* **AUFGABE**:
Schreibe die Zeilen von der Zeile mit „will [112, 147].“ bis zum Ende der Zeilen einschließlich neu und ersetze darin „price axis label“ durch „price scale label“. Alles andere bleibt unverändert.

* **DATENZEILEN**:

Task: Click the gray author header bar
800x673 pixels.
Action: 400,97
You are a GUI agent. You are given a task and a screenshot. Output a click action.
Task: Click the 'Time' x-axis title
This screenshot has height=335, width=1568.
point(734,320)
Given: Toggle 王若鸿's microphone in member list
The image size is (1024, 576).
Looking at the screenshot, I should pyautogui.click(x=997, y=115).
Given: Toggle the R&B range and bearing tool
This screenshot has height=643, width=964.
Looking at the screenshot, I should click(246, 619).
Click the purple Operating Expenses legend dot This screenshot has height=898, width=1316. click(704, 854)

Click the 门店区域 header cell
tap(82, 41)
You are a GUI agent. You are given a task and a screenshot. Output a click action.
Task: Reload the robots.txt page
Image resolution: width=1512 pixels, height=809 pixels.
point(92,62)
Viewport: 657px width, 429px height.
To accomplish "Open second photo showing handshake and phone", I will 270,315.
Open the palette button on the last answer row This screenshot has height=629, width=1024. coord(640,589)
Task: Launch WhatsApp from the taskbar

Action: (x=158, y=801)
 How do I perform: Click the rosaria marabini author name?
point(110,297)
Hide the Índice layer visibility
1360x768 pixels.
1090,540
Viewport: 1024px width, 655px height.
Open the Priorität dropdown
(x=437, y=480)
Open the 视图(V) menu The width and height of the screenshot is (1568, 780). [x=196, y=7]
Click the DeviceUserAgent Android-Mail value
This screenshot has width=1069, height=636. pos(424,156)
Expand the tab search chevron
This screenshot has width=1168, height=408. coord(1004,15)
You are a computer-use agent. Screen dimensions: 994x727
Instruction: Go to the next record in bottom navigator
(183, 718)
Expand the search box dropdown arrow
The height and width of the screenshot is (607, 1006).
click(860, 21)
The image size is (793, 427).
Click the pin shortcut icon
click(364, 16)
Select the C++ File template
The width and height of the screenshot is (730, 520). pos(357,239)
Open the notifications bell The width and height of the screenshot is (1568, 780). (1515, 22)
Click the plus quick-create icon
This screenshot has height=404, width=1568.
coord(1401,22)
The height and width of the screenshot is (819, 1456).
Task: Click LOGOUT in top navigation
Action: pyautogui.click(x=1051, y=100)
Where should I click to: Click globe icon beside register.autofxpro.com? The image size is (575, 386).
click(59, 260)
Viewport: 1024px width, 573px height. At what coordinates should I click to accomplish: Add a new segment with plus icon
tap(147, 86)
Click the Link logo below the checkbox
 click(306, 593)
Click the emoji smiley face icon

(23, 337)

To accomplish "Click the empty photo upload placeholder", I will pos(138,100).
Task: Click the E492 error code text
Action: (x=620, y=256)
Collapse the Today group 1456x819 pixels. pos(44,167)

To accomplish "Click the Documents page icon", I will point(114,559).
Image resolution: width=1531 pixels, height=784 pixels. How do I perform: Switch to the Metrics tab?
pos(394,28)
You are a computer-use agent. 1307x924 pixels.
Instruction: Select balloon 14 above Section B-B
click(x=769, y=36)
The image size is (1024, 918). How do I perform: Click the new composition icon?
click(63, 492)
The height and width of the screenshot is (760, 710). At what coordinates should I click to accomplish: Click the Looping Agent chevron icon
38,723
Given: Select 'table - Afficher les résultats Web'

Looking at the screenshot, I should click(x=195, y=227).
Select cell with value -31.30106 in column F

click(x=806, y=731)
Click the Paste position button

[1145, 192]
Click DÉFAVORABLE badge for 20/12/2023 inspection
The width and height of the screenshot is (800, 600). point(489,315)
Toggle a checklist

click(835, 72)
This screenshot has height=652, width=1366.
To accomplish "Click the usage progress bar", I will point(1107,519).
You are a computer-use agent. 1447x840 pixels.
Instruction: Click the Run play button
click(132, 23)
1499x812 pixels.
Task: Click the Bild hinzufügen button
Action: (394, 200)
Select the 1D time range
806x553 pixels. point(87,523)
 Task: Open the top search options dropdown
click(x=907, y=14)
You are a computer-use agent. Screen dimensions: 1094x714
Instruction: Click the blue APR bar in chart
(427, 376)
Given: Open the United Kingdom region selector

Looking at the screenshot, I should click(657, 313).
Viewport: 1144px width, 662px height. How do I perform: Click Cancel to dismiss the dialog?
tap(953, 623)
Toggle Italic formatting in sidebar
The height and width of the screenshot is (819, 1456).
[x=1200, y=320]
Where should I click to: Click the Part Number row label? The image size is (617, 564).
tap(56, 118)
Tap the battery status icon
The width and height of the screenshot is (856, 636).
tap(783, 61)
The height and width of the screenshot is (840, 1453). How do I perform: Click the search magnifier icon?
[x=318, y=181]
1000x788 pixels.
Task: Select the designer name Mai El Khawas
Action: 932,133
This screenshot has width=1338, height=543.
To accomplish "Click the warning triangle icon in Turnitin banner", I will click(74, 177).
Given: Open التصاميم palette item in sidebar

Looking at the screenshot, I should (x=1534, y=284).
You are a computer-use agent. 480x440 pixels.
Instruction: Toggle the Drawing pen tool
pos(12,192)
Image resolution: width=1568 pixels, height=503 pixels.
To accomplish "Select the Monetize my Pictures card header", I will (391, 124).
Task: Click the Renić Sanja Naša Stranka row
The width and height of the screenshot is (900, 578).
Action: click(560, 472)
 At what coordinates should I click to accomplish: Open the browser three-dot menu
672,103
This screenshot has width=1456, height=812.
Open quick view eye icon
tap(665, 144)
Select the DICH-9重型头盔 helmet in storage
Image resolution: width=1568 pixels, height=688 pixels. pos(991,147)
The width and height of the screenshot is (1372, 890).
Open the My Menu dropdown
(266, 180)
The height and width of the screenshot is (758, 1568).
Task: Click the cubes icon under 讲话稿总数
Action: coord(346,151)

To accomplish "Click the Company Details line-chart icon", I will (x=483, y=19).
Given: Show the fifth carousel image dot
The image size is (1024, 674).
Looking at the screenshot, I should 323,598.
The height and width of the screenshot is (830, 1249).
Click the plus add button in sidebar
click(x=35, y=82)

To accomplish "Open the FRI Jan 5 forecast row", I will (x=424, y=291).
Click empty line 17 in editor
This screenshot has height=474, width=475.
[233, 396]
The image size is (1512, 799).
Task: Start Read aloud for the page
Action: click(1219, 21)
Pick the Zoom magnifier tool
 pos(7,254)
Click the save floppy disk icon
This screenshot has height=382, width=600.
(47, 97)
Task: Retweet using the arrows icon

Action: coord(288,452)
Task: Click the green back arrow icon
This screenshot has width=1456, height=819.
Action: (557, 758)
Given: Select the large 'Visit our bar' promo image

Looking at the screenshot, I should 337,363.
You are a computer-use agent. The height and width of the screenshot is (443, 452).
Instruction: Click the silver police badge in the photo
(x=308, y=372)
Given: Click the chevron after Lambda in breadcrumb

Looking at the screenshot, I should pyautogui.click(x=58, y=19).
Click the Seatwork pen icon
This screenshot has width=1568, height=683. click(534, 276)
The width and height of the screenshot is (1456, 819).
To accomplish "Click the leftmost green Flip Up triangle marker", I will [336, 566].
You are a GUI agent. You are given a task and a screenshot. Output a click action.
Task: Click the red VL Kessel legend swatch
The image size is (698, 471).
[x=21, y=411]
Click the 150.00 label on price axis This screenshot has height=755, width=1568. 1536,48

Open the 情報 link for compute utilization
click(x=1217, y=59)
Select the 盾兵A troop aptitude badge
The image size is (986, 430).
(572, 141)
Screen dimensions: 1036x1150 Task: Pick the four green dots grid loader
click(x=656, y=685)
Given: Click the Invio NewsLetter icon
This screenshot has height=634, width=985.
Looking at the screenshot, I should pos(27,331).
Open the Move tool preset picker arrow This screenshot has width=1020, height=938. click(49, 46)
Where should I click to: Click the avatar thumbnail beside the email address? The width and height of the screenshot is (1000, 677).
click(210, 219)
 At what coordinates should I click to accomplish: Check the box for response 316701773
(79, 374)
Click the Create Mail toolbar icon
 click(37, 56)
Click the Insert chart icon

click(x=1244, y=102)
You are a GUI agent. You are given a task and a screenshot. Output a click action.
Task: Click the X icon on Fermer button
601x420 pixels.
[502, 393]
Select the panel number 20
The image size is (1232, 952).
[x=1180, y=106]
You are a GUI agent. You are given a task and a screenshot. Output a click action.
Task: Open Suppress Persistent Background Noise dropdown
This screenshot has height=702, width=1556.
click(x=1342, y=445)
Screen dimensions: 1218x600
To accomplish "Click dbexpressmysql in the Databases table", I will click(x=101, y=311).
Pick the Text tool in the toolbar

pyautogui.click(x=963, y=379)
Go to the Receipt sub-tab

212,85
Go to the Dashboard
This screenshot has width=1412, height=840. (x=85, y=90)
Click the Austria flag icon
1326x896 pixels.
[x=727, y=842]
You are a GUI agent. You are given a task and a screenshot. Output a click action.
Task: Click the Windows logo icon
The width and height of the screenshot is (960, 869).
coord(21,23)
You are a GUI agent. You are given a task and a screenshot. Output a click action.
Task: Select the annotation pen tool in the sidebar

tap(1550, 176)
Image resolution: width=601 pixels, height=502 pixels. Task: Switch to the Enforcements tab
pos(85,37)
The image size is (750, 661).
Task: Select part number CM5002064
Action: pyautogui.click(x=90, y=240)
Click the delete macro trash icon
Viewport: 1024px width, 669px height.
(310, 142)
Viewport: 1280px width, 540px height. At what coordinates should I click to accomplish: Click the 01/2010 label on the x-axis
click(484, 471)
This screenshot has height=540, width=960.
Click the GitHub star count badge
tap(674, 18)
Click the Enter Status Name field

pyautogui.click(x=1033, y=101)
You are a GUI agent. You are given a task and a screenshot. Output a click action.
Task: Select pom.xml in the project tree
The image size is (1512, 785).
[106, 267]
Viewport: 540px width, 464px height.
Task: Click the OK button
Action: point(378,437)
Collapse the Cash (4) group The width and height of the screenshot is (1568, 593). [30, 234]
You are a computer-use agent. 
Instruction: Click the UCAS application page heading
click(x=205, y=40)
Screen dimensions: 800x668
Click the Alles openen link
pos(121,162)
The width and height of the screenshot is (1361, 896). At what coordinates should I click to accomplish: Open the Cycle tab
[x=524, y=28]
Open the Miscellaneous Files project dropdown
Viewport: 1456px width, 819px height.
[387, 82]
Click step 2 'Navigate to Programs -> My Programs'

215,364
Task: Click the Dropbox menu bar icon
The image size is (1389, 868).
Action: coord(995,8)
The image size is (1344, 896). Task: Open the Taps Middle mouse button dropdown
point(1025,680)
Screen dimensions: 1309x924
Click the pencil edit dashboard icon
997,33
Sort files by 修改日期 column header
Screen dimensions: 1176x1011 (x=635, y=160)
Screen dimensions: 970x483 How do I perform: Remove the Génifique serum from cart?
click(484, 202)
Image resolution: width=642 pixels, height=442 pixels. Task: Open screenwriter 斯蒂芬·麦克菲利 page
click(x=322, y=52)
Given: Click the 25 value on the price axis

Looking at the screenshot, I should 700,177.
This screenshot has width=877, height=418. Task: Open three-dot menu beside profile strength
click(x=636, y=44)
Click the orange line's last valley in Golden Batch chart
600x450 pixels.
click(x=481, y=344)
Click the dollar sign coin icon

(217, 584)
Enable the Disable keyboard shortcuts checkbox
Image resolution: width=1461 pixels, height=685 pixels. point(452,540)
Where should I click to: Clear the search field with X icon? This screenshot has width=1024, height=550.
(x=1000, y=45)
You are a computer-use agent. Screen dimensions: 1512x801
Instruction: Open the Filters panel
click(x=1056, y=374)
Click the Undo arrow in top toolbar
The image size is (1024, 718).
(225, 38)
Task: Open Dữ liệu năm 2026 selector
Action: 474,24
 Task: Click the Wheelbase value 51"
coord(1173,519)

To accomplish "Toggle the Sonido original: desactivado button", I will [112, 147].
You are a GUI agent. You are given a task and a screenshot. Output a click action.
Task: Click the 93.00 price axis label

* **LÖSUNG**:
To accomplish "Toggle the Sonido original: desactivado button", I will [112, 147].
You are a GUI agent. You are given a task and a screenshot. Output a click action.
Task: Click the 93.00 price scale label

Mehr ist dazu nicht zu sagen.